-------- Exercise inputs --------
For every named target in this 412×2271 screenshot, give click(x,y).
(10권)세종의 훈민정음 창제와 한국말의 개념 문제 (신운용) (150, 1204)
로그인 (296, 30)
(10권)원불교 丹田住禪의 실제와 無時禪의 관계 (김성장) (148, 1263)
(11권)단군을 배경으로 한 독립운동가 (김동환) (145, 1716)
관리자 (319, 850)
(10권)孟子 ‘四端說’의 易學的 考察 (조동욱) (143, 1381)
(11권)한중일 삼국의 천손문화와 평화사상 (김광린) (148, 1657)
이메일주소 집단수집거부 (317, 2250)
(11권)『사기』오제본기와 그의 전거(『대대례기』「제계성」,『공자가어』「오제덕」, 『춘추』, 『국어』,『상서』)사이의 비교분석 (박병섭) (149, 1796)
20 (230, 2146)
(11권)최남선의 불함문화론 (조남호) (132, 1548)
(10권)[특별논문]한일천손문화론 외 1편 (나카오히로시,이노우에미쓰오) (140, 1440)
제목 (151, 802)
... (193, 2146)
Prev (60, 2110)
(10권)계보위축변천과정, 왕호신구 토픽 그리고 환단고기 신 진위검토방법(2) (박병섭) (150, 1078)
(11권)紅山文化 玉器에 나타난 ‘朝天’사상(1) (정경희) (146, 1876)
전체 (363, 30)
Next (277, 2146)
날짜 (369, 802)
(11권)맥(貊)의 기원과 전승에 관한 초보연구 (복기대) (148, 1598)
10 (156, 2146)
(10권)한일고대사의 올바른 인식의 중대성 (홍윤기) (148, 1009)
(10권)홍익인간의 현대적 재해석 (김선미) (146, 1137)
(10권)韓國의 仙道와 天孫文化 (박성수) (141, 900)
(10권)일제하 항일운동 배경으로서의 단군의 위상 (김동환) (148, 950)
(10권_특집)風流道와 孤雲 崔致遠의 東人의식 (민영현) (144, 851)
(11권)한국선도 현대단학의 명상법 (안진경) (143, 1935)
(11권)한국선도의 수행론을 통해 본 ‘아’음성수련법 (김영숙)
--------
* _Work to be completed_:
Each record above should be transcribed exactly.

* _Response area_:
For every named target in this 412×2271 screenshot, give click(x,y).
(10권)세종의 훈민정음 창제와 한국말의 개념 문제 (신운용) (150, 1204)
로그인 (296, 30)
(10권)원불교 丹田住禪의 실제와 無時禪의 관계 (김성장) (148, 1263)
(11권)단군을 배경으로 한 독립운동가 (김동환) (145, 1716)
관리자 (319, 850)
(10권)孟子 ‘四端說’의 易學的 考察 (조동욱) (143, 1381)
(11권)한중일 삼국의 천손문화와 평화사상 (김광린) (148, 1657)
이메일주소 집단수집거부 (317, 2250)
(11권)『사기』오제본기와 그의 전거(『대대례기』「제계성」,『공자가어』「오제덕」, 『춘추』, 『국어』,『상서』)사이의 비교분석 (박병섭) (149, 1796)
20 (230, 2146)
(11권)최남선의 불함문화론 (조남호) (132, 1548)
(10권)[특별논문]한일천손문화론 외 1편 (나카오히로시,이노우에미쓰오) (140, 1440)
제목 (151, 802)
... (193, 2146)
Prev (60, 2110)
(10권)계보위축변천과정, 왕호신구 토픽 그리고 환단고기 신 진위검토방법(2) (박병섭) (150, 1078)
(11권)紅山文化 玉器에 나타난 ‘朝天’사상(1) (정경희) (146, 1876)
전체 (363, 30)
Next (277, 2146)
날짜 (369, 802)
(11권)맥(貊)의 기원과 전승에 관한 초보연구 (복기대) (148, 1598)
10 (156, 2146)
(10권)한일고대사의 올바른 인식의 중대성 (홍윤기) (148, 1009)
(10권)홍익인간의 현대적 재해석 (김선미) (146, 1137)
(10권)韓國의 仙道와 天孫文化 (박성수) (141, 900)
(10권)일제하 항일운동 배경으로서의 단군의 위상 (김동환) (148, 950)
(10권_특집)風流道와 孤雲 崔致遠의 東人의식 (민영현) (144, 851)
(11권)한국선도 현대단학의 명상법 (안진경) (143, 1935)
(11권)한국선도의 수행론을 통해 본 ‘아’음성수련법 (김영숙)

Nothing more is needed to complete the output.